● SOURCE PASSAGE
================
Traditional contracts state the terms of a relationship, while smart contracts make sure you meet those terms by writing them into code. When satisfied with the pre-defined conditions, there is an automatic agreement execution, thus eliminating the delay and expense of completing a deal manually.
If you want to execute a smart contract on Ethereum, you will need Ether, often referred to as Ethereum Gas Fees. The amount of gas you’ll pay depends on the type of transaction you plan to execute and the number of Ethereum transactions awaiting verification. More complex transactions cost more gas. Similar to a bank account, Ether stays in Ethereum accounts. These accounts fall into two broad categories:
- Externally owned accounts (EOAs): Normal users use these accounts to receive and send Ether.
- Contract accounts: These accounts hold smart contracts triggered by EOA or other events.
Ethereum is like Bitcoin because it stores and secures transactions using a blockchain. Blockchains are chains of chronologically ordered blocks that contain records of confirmed transactions. Think of it as a ledger recording all the activities on a network or platform.
This ledger has replicated copies in a worldwide network of computers called nodes. The nodes on this network perform various tasks, like verifying and recording transactions. The following is a breakdown of what each node contains:
- Accounts — Each user can set up an account that shows the value of Ether they own
- Smart contract code — Ethereum hosts smart contracts that describe the conditions of unlocking and transferring funds
- Smart contract state — the status of the smart contract
Consensus mechanisms enable distributed systems to collaborate and stay secure. There has been a consensus among database nodes, application servers, and other enterprise infrastructure for decades. It makes crypto-economic systems, like Ethereum, agree on the network’s state.
================
● SUPPLIED INFORMATION
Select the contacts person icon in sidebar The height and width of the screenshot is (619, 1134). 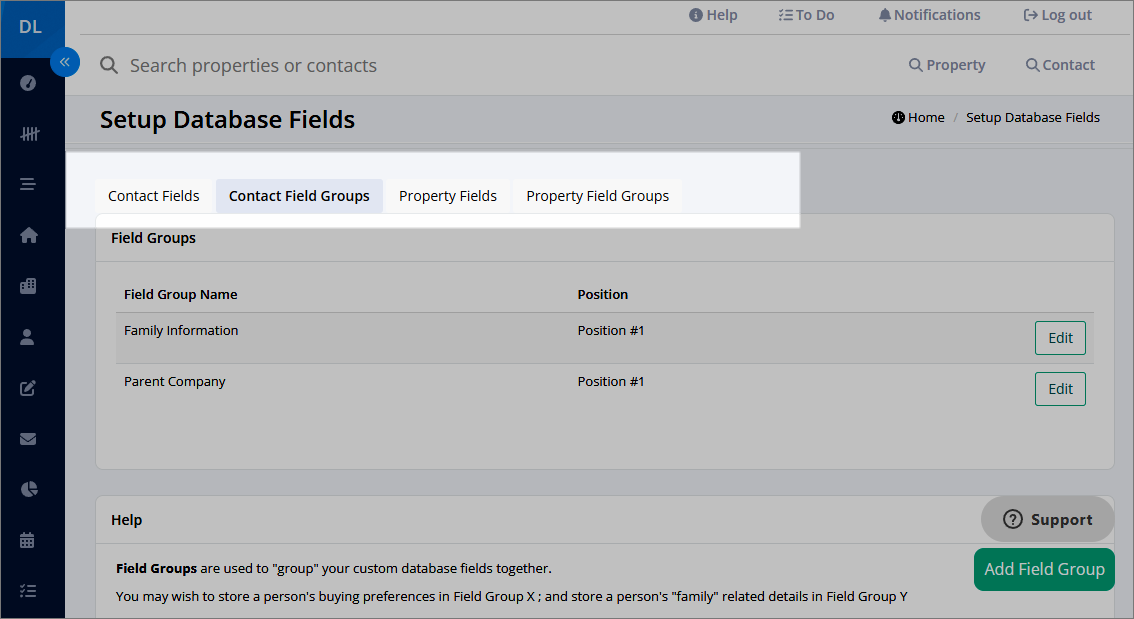point(28,337)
================
● STATED PROBLEM 1
Name every item that the Ethereum passage says each node contains.
● STATED PROBLEM 2
Condense the Ethereum passage's paragraph beginning "Ethereum is like Bitcoin" into a single sentence that keeps its main facts.
● STATED PROBLEM 3
Extend the Ethereum passage by writing what follows its final sentence.
The lines have no role in this work.

● EXERCISE RESULT 1
- Accounts
- Smart contract code
- Smart contract state

● EXERCISE RESULT 2
Like Bitcoin, Ethereum stores and secures transactions on a blockchain, a chain of chronologically ordered blocks holding records of confirmed transactions that works as a ledger of all activity on a network or platform.

● EXERCISE RESULT 3
In crypto-economic systems, a consensus mechanism prevents certain types of economic attacks. If an attacker controls 51% of the network, they can compromise consensus. In a consensus-based system, a 51% attack is impossible.
It will, however, soon undergo a significant upgrade called Ethereum 2.0. As a result, the entire Ethereum network is migrating from proof-of-work to proof-of-stake (PoS.) In the new PoS system, there’s no need for validators to run expensive equipment to discover new blocks but to deposit 32 Ether and lock it away to become validators.
The Ethereum Virtual Machine (EVM)
Whenever you send a transaction to an Ethereum smart contract, every node of Ethereum delivers the smart contract and the transaction through its EVM. Because of this simulated environment, each node can see the result and whether it leads to a valid transaction. With the confirmation of changes in all nodes, there’s a record of the new Ethereum state blockchain.
How Do Users Work With Ethereum?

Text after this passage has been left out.